> 연습 과제:
NumPy 배열 연산에 관한 글에서 "Python 분석과 프로그래밍/Python"로 시작해 "수행할 수 있습니다."로 끝나는 부분을 한 글자도 바꾸지 말고 옮겨 적으세요.

> 페이지 발췌:
::::::::
'NumPy와 Pure Python 속도 비교' 태그의 글 목록

'NumPy와 Pure Python 속도 비교'에 해당되는 글 1건

2017.02.04 [Python NumPy] 배열과 배열, 배열과 스칼라 연산 (Numerical Operations between Arrarys and Scalars) 2

[Python NumPy] 배열과 배열, 배열과 스칼라 연산 (Numerical Operations between Arrarys and Scalars)

Python 분석과 프로그래밍/Python 데이터 전처리 2017. 2. 4. 23:49

Python을 활용한 기계학습이나 딥러닝 공부하다보면 NumPy 연산이 기본으로 깔려있습니다. NumPy를 알고 있으면 공부하기가 편할 것이고, NumPy를 모르면 암호처럼 보일 거예요.

이번 포스팅에서는 Python NumPy의 배열과 배열, 배열과 스칼라 연산 (Numerical Operations between Arrarys and Scalars) 에 대해서 알아보겠습니다. 별로 어렵지는 않습니다.

크기가 같은 두 개의 숫자형 배열에 대해서 산술 연산(arithmetic operations)을 할 때 'for loops'를 사용하지 않고도 NumPy ndarray를 사용하면 Vectorization 으로 매우 빠르게 batch 연산을 수행할 수 있습니다.
::::::::
> 기록 데이터:
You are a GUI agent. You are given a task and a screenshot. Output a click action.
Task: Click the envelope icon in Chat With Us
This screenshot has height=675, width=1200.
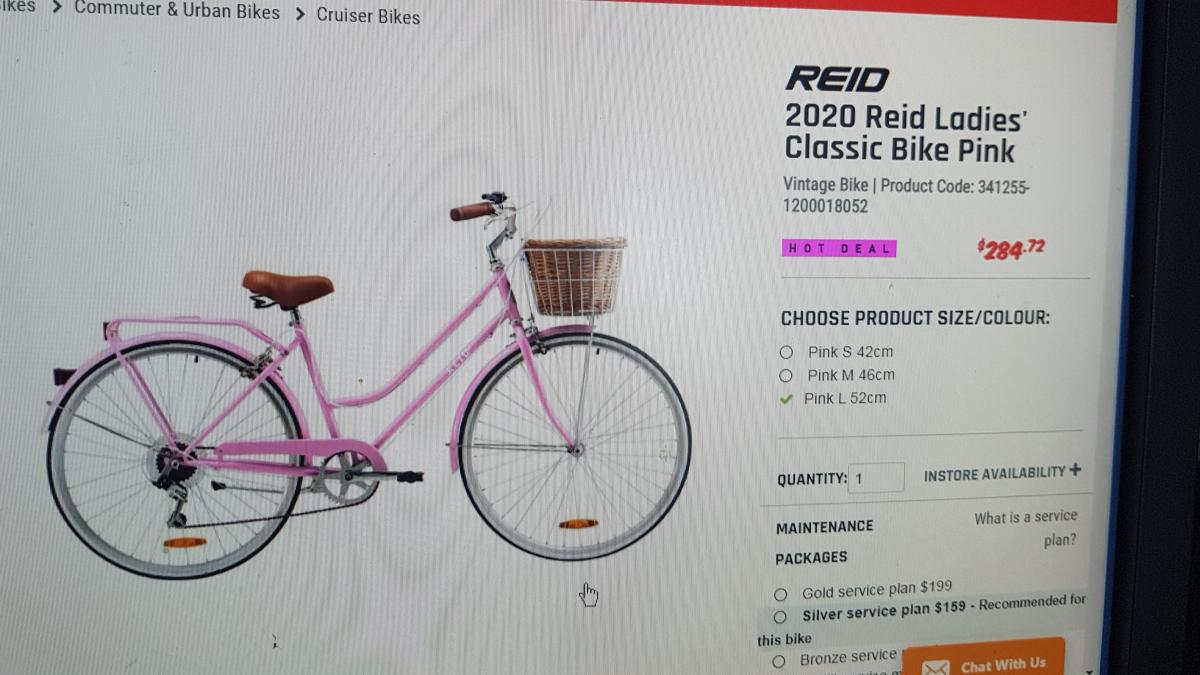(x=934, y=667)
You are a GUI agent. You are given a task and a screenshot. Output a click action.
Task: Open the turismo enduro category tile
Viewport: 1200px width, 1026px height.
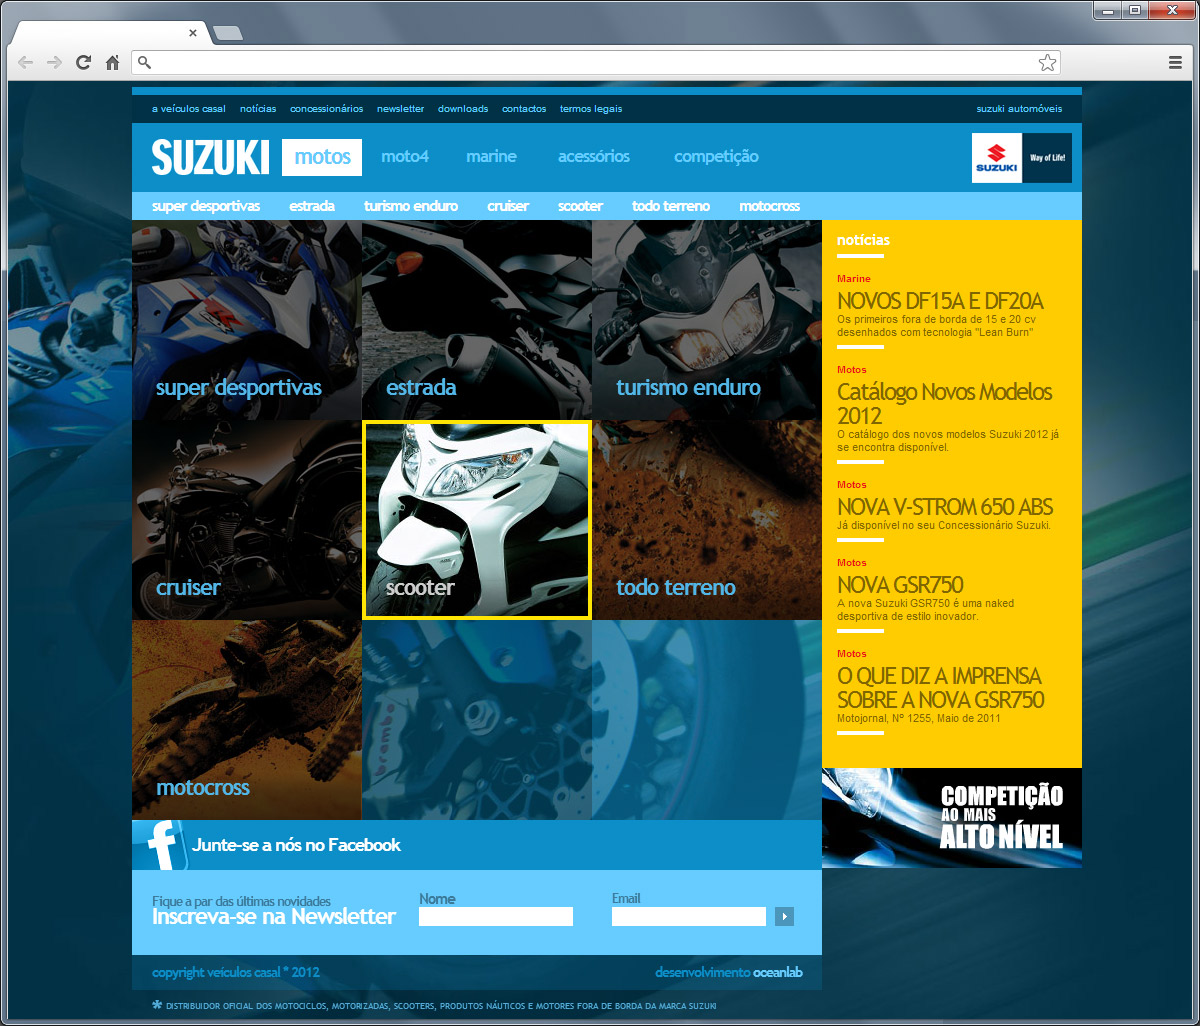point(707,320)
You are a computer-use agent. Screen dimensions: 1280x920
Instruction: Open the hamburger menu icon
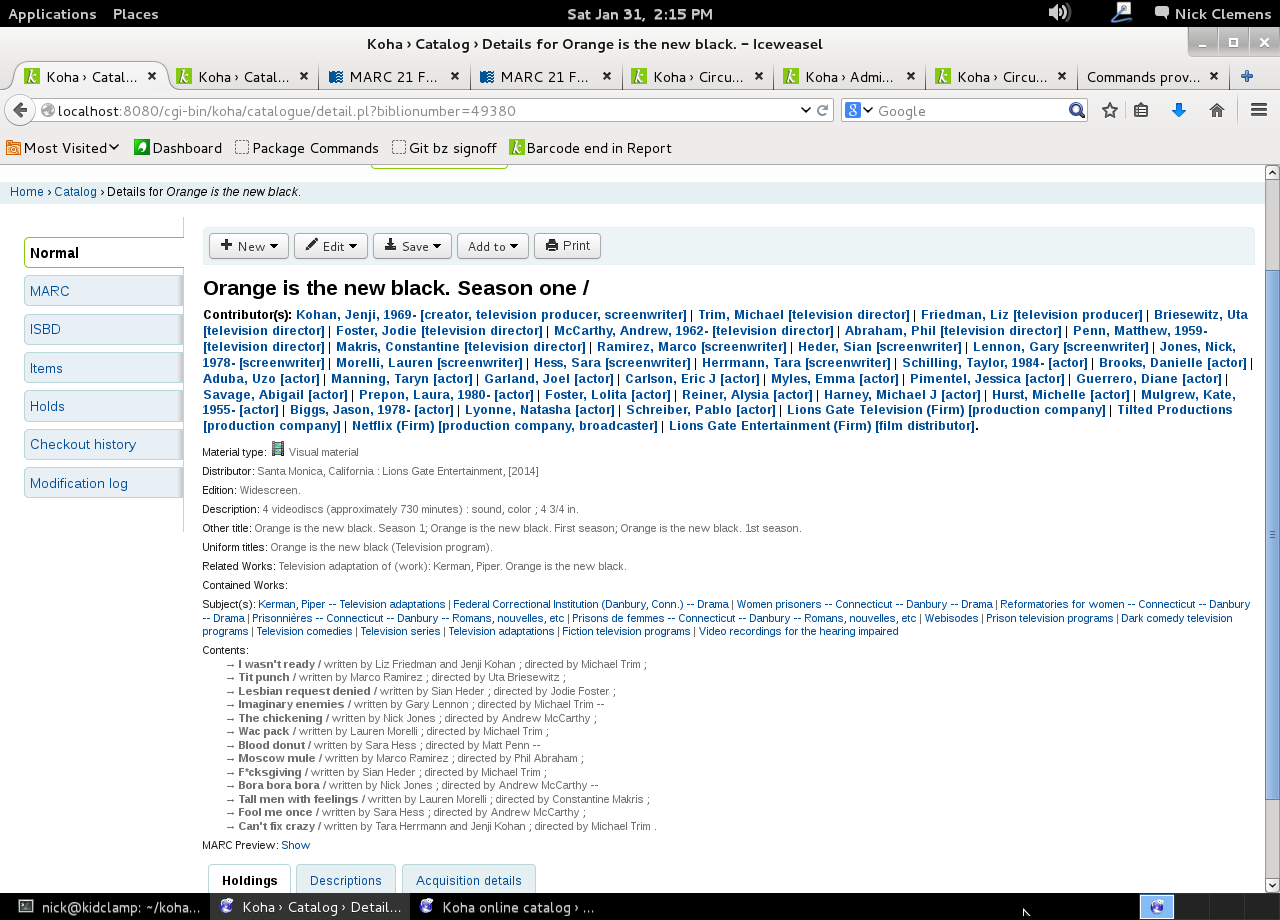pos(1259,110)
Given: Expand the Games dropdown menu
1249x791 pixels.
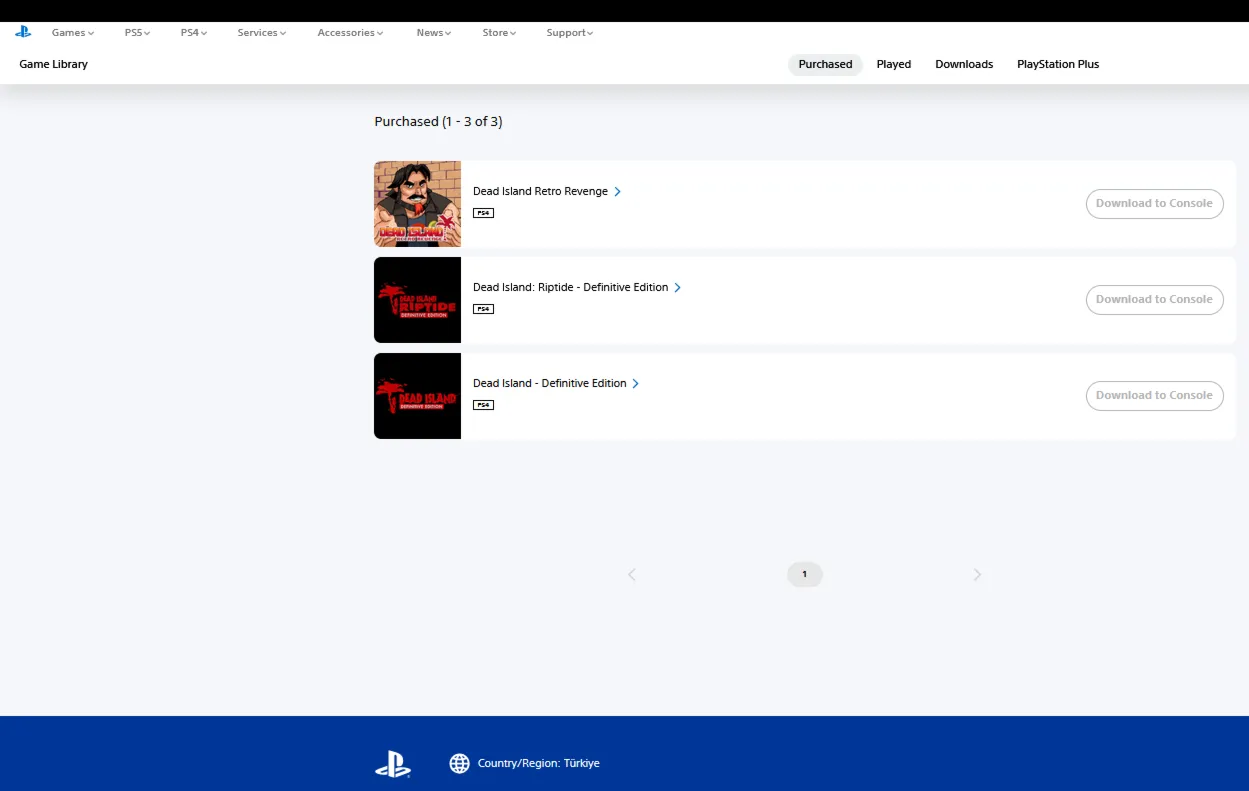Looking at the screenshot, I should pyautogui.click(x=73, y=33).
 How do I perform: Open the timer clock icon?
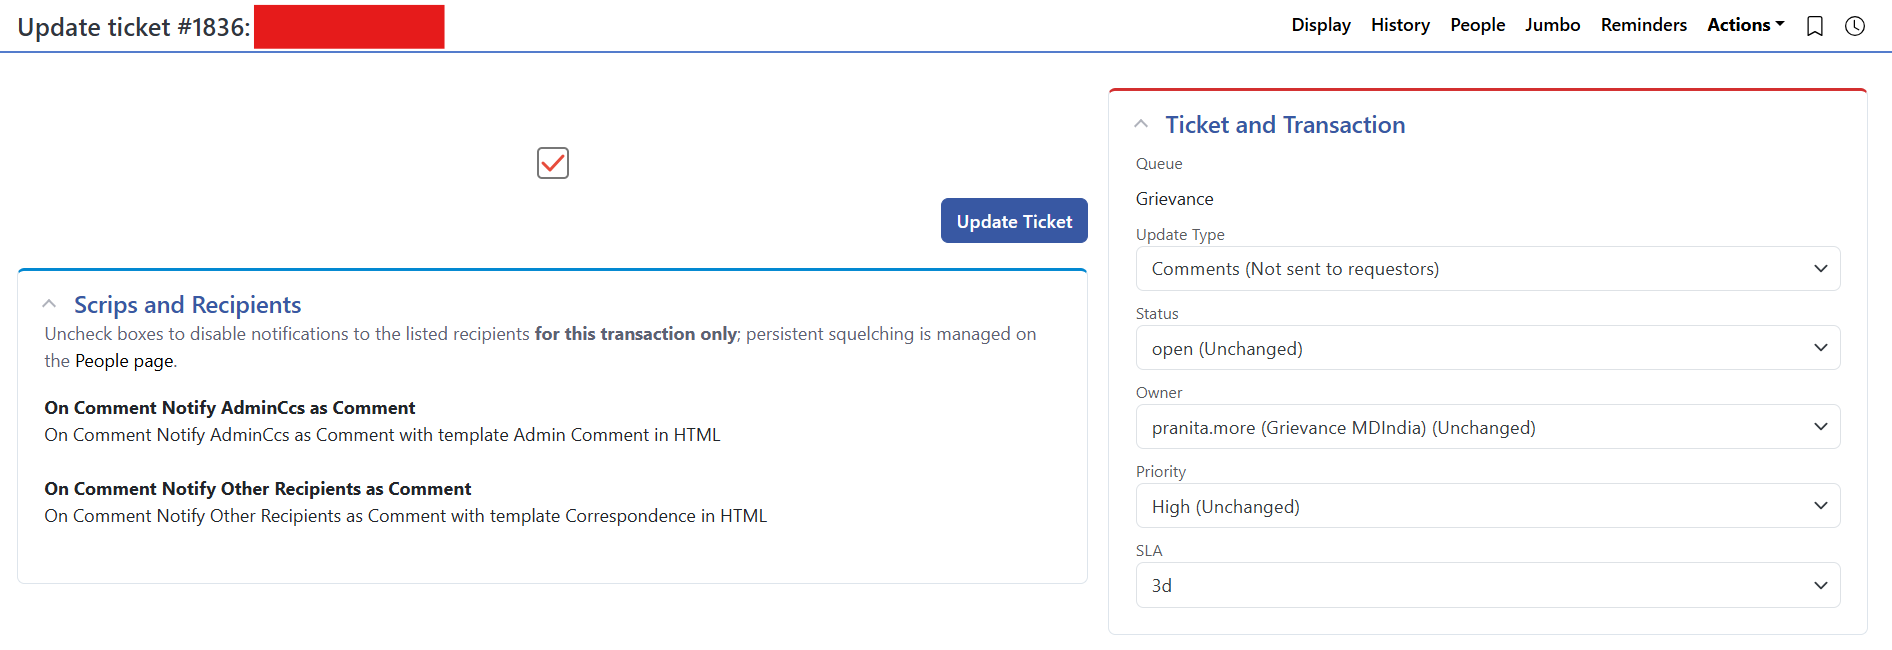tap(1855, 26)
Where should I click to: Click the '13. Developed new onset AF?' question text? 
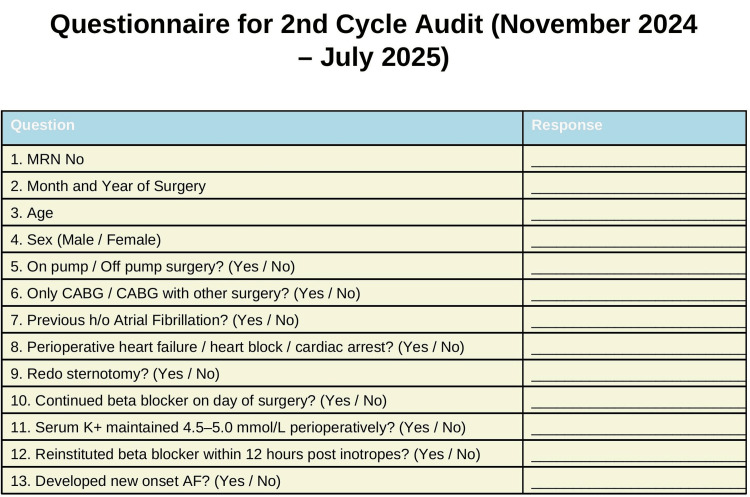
::::::::
> 과제 답안:
Python 분석과 프로그래밍/Python 데이터 전처리 2017. 2. 4. 23:49

Python을 활용한 기계학습이나 딥러닝 공부하다보면 NumPy 연산이 기본으로 깔려있습니다. NumPy를 알고 있으면 공부하기가 편할 것이고, NumPy를 모르면 암호처럼 보일 거예요.

이번 포스팅에서는 Python NumPy의 배열과 배열, 배열과 스칼라 연산 (Numerical Operations between Arrarys and Scalars) 에 대해서 알아보겠습니다. 별로 어렵지는 않습니다.

크기가 같은 두 개의 숫자형 배열에 대해서 산술 연산(arithmetic operations)을 할 때 'for loops'를 사용하지 않고도 NumPy ndarray를 사용하면 Vectorization 으로 매우 빠르게 batch 연산을 수행할 수 있습니다.